- Problem statement:
Restate word for word the lines of the records below, starting at the line that contains "Given: Select the Notas al pie tab" and ending at the line that contains "Click the 共享", with both of those lines included and nothing else.
Segment Open
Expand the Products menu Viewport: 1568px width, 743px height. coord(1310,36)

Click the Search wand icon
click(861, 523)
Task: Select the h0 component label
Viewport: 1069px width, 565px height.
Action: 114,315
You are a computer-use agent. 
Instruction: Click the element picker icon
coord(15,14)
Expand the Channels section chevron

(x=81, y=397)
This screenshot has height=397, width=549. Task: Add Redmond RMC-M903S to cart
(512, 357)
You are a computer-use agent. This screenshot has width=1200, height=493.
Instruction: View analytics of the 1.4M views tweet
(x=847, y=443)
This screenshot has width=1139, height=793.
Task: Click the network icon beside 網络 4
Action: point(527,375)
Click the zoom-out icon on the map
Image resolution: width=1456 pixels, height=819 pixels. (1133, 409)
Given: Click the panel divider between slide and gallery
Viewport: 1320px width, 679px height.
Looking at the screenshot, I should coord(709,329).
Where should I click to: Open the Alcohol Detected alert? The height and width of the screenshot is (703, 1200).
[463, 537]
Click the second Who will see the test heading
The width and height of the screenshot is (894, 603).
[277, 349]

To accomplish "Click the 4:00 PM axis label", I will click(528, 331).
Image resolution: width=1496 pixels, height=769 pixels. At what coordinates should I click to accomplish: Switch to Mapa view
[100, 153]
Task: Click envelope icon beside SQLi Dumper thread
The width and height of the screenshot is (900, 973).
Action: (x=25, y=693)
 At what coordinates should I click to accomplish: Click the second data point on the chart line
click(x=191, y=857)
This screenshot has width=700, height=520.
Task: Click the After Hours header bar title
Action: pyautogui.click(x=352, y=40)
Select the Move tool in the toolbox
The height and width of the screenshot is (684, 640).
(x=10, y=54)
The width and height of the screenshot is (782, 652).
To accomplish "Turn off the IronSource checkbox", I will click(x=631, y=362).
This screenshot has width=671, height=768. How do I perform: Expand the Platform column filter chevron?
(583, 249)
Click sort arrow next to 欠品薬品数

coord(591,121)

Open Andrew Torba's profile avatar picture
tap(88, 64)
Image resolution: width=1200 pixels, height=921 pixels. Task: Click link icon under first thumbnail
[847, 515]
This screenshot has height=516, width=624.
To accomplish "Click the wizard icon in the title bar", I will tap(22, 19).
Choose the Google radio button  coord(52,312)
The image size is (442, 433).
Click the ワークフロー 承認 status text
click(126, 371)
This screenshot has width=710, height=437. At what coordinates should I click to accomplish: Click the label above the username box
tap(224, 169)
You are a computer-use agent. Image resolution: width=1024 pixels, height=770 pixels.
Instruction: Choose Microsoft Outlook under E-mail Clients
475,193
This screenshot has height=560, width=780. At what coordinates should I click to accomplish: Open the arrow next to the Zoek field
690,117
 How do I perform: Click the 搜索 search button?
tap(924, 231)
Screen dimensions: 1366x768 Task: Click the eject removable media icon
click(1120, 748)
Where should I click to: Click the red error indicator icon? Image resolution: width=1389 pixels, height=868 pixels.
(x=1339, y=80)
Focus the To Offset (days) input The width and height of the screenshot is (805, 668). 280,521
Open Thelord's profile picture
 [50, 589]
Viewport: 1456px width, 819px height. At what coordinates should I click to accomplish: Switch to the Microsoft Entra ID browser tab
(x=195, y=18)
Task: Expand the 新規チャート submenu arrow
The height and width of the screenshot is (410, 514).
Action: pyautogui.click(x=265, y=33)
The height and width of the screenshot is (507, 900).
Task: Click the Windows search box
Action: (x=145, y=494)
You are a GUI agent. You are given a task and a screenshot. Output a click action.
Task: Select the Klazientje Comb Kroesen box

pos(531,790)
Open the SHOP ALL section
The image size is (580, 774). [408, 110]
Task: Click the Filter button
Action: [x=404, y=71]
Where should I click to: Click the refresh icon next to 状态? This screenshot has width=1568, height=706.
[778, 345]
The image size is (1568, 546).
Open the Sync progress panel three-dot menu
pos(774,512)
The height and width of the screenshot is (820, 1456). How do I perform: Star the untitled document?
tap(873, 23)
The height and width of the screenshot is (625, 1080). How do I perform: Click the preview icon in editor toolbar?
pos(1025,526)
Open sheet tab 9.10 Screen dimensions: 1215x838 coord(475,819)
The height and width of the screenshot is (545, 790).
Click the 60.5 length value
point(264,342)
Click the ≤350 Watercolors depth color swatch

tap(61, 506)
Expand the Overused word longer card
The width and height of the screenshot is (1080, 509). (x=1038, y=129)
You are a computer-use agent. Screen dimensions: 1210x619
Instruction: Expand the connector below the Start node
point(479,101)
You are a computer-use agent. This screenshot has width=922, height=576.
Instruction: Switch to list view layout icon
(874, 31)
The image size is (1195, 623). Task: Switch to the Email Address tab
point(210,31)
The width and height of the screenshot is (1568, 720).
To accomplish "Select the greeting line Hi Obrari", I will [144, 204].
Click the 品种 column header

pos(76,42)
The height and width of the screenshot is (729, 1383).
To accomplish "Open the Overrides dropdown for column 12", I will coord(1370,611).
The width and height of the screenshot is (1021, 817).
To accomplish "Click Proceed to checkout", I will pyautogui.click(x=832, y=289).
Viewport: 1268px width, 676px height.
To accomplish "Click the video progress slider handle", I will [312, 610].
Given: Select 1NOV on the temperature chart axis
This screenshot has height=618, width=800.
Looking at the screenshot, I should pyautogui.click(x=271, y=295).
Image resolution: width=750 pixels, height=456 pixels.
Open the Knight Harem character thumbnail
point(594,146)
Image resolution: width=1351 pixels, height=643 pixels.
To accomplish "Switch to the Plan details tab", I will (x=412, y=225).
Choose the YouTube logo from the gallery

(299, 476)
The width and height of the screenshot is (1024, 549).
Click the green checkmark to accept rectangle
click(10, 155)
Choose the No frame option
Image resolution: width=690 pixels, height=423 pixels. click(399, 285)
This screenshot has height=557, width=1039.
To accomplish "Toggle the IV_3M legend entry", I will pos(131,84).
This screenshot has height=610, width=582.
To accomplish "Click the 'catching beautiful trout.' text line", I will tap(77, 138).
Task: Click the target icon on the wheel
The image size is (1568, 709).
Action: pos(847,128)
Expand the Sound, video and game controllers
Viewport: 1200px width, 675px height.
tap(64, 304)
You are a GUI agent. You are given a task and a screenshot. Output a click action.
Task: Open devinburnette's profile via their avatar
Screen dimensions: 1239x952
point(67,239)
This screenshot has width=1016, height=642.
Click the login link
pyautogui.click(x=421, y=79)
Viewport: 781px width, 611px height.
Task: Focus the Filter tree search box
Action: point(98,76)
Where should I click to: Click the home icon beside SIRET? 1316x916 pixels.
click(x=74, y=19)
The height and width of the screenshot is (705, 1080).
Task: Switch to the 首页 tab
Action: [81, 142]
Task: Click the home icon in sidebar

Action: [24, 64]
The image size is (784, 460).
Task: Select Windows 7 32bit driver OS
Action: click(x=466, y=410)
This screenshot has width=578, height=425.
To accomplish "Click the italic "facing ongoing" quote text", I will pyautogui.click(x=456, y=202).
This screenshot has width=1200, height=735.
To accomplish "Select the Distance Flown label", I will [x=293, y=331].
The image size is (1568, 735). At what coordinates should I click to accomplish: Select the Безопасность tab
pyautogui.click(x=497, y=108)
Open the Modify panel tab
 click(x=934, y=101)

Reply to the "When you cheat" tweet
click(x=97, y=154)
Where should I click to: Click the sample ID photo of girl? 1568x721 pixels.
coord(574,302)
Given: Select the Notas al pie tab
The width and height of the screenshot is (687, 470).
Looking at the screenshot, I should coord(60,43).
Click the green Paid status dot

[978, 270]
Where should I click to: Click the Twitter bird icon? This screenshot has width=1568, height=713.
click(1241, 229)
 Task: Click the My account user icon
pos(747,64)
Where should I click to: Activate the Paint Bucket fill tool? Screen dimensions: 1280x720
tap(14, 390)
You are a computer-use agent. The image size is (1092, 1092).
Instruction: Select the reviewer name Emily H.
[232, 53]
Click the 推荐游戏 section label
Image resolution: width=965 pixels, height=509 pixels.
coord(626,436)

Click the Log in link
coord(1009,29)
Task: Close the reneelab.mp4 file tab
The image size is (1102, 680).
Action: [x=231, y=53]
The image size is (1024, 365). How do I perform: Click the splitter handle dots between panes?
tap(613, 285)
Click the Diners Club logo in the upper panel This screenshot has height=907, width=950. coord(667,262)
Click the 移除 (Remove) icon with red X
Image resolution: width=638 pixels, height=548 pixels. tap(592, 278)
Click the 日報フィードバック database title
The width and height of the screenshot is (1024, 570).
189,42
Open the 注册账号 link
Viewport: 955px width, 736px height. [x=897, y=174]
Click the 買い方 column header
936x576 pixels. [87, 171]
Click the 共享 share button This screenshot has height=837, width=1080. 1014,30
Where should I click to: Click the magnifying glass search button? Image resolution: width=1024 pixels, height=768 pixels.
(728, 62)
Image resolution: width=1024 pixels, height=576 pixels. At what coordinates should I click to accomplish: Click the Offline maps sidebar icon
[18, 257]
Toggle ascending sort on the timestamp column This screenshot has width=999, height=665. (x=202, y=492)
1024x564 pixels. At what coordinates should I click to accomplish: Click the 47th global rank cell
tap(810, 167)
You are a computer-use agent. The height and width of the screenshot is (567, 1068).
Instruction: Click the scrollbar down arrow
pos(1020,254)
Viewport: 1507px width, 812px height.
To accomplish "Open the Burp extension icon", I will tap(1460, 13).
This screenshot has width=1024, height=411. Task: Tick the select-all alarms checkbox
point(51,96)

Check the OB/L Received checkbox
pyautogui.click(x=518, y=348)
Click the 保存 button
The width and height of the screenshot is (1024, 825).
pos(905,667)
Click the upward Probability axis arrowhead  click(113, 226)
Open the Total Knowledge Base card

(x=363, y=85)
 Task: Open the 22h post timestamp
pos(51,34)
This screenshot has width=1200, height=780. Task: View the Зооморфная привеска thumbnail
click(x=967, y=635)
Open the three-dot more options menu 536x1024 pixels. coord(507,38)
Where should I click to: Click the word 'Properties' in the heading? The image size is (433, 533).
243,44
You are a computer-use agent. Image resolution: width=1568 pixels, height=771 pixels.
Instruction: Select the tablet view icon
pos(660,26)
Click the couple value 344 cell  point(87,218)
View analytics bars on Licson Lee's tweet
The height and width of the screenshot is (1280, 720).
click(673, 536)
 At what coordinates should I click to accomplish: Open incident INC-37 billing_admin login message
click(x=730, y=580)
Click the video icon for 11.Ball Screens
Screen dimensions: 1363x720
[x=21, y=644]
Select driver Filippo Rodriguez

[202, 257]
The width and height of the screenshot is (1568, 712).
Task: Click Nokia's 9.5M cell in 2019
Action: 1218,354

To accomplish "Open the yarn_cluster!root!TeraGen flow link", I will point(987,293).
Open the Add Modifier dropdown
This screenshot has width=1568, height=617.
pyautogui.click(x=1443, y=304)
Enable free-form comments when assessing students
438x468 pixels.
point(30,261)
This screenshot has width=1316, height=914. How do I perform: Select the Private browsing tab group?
Segment Closed
- Exercise answer:
Given: Select the Notas al pie tab
The width and height of the screenshot is (687, 470).
Looking at the screenshot, I should coord(60,43).
Click the green Paid status dot

[978, 270]
Where should I click to: Click the Twitter bird icon? This screenshot has width=1568, height=713.
click(1241, 229)
 Task: Click the My account user icon
pos(747,64)
Where should I click to: Activate the Paint Bucket fill tool? Screen dimensions: 1280x720
tap(14, 390)
You are a computer-use agent. The image size is (1092, 1092).
Instruction: Select the reviewer name Emily H.
[232, 53]
Click the 推荐游戏 section label
Image resolution: width=965 pixels, height=509 pixels.
coord(626,436)

Click the Log in link
coord(1009,29)
Task: Close the reneelab.mp4 file tab
The image size is (1102, 680).
Action: [x=231, y=53]
The image size is (1024, 365). How do I perform: Click the splitter handle dots between panes?
tap(613, 285)
Click the Diners Club logo in the upper panel This screenshot has height=907, width=950. coord(667,262)
Click the 移除 (Remove) icon with red X
Image resolution: width=638 pixels, height=548 pixels. tap(592, 278)
Click the 日報フィードバック database title
The width and height of the screenshot is (1024, 570).
189,42
Open the 注册账号 link
Viewport: 955px width, 736px height. [x=897, y=174]
Click the 買い方 column header
936x576 pixels. [87, 171]
Click the 共享 share button This screenshot has height=837, width=1080. 1014,30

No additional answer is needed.